==== Text to read ====

But even as they don’t want to fully dismantle ICE, 57 percent of Democrats view the agency negatively, including nearly three-fourths of those who describe themselves as liberal, according to a poll released Monday by The Associated Press-NORC Center for Public Affairs Research.
The findings demonstrate tension among Democrats about how to address the crisis at the border that intensified in June when the Trump administration instituted a family separation policy to deter illegal immigration.
Some potential Democratic presidential contenders, such as Sen. Kirsten Gillibrand of New York, backed getting rid of ICE in response to the separations. Others, including Sen. Kamala Harris of California, urged a rethinking of the agency, but stopped short of calling for its abolition.
President Donald Trump has seized on the Democratic criticism of ICE to paint the party as weak on immigration and national security. The administration reversed its separation policy amid an international outcry, but hundreds of children remain separated from their families.
While many Americans say they do not know enough about U.S. Immigration and Customs Enforcement, there is little support for abolishing ICE, according to an AP-NORC poll.
The public is largely critical of the administration’s progress in reuniting families. Nearly 6 in 10 think the Trump administration is doing too little, though 8 percent say it’s doing too much, and a third think it is doing enough.
And while the Trump administration seeks to curb legal immigration, Americans are more likely to say they want to keep it at existing levels (42 percent) than to want the number of immigrants let in to be increased (29 percent) or decreased (28 percent).
The push to abolish ICE became something of a litmus test among liberal Democrats this summer after Alexandria Ocasio-Cortez unseated a 10-term party leader for a New York congressional seat in part by campaigning on the issue. But it hasn’t proved a political winner in other races.
Democrat Brent Welder, endorsed by Ocasio-Cortez in July, backed ending ICE but was narrowly beaten in an August primary in suburban Kansas. And no Democrats running in competitive Senate races in November have advocated abolishing ICE.
More common among prominent Democrats is the suggestion the agency be reformed.
Rep. Kyrsten Sinema, a Democrat running for Senate in Republican-heavy Arizona with its 378-mile (608-kilometer) border with Mexico, said last month that “ICE does provide some important functions,” though she has recommended changes to the agency.

==== Data segment ====

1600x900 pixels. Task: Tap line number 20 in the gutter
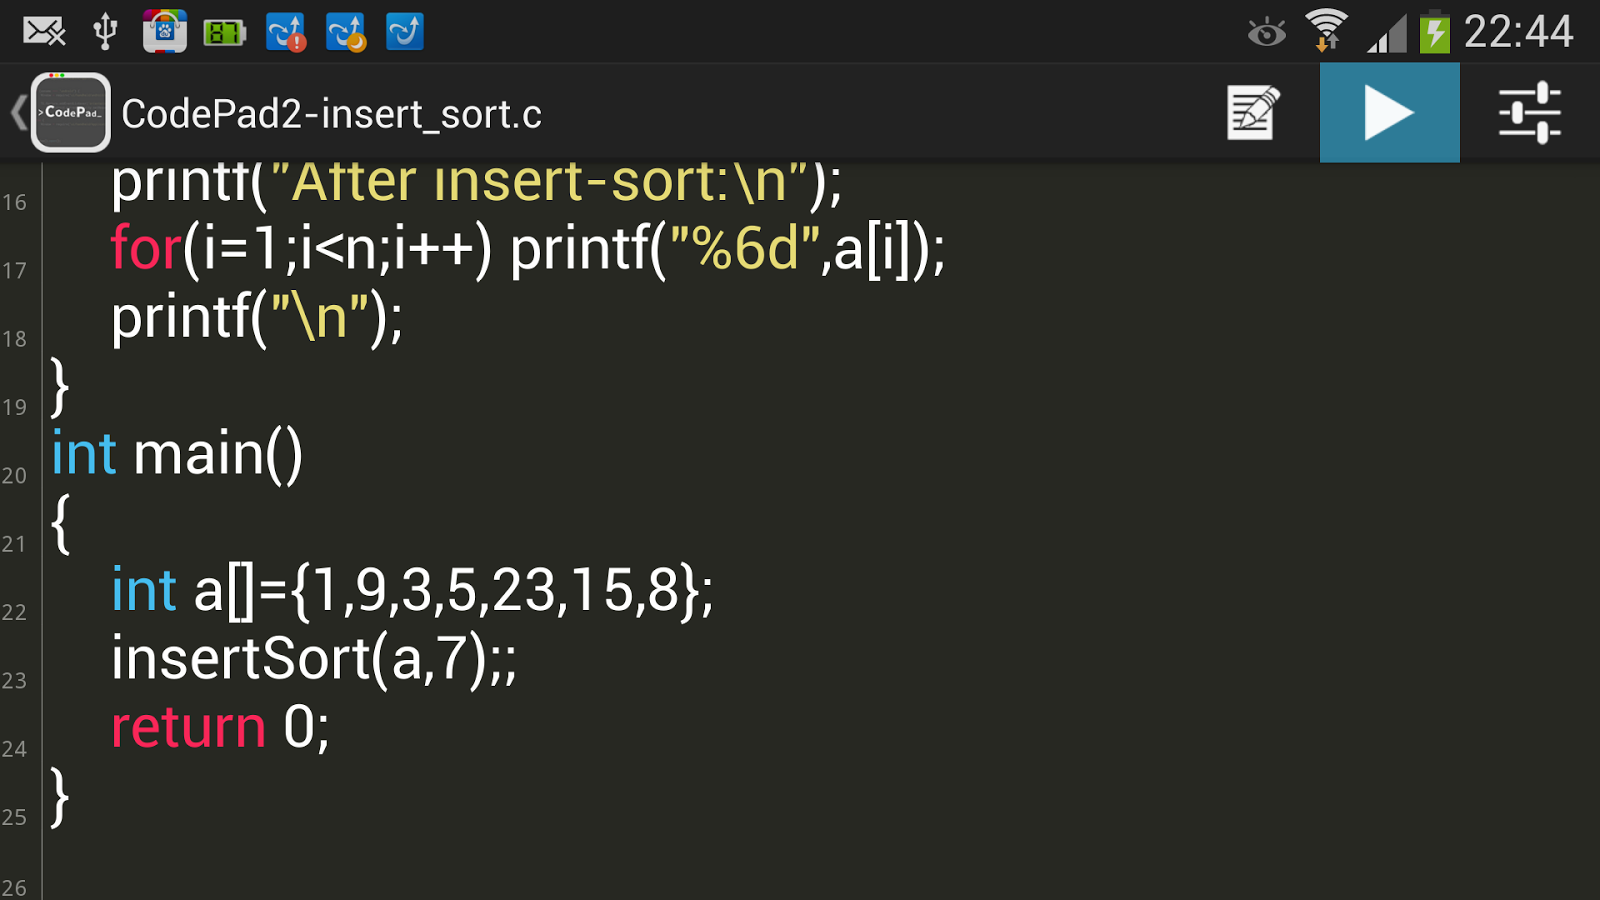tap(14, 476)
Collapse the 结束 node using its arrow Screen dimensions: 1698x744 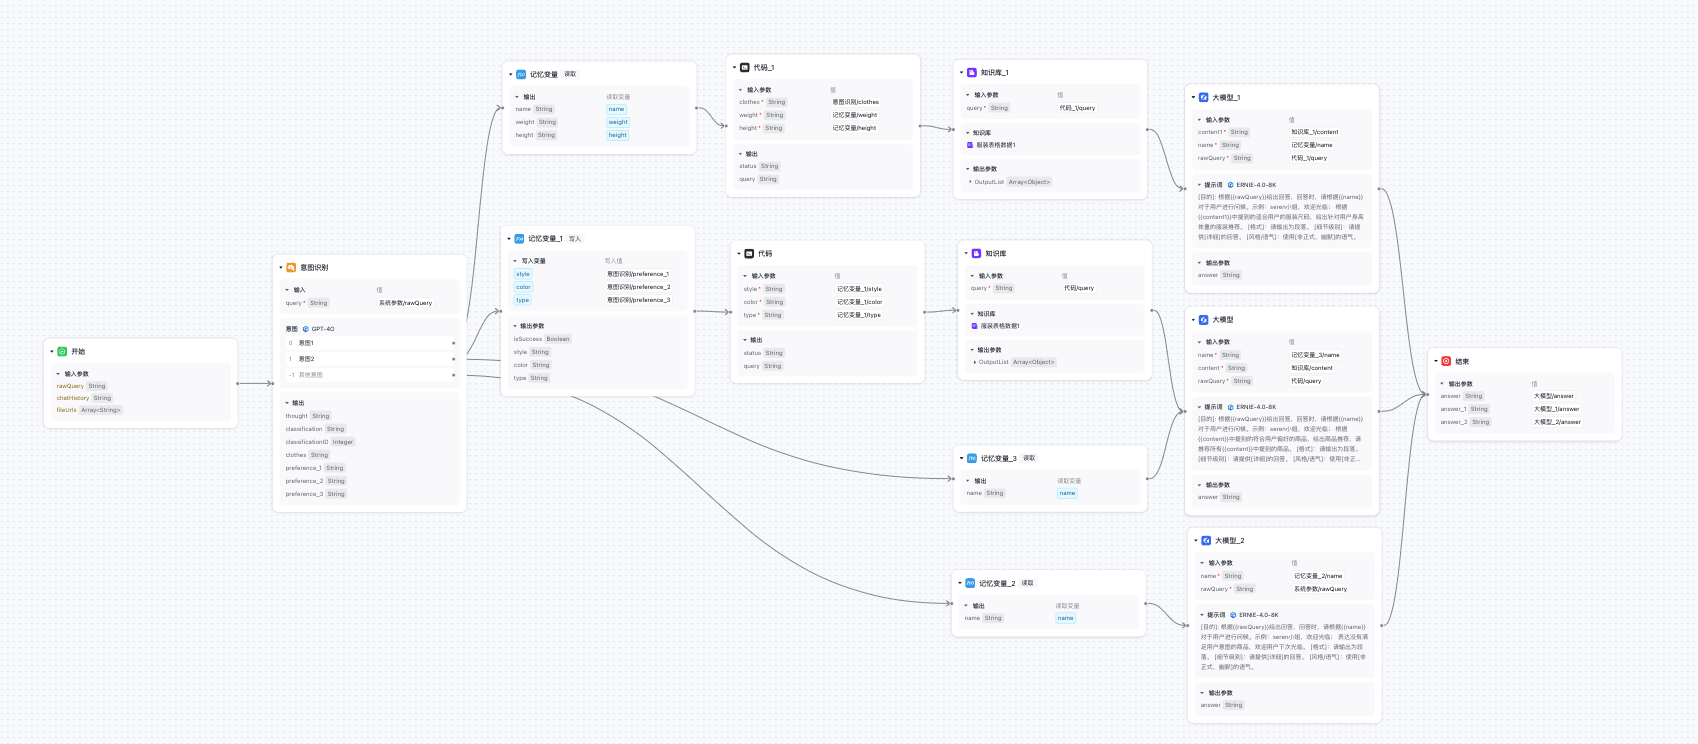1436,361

====

> **Short task A**
In the passage on the ICE poll, reproduce word for word everything from "The findings demonstrate" down to "for its abolition.".
> **Short task B**
List every person named in the passage on the ICE poll.

> **Full solution A**
The findings demonstrate tension among Democrats about how to address the crisis at the border that intensified in June when the Trump administration instituted a family separation policy to deter illegal immigration.
Some potential Democratic presidential contenders, such as Sen. Kirsten Gillibrand of New York, backed getting rid of ICE in response to the separations. Others, including Sen. Kamala Harris of California, urged a rethinking of the agency, but stopped short of calling for its abolition.

> **Full solution B**
Kirsten Gillibrand
Kamala Harris
Donald Trump
Alexandria Ocasio-Cortez
Brent Welder
Kyrsten Sinema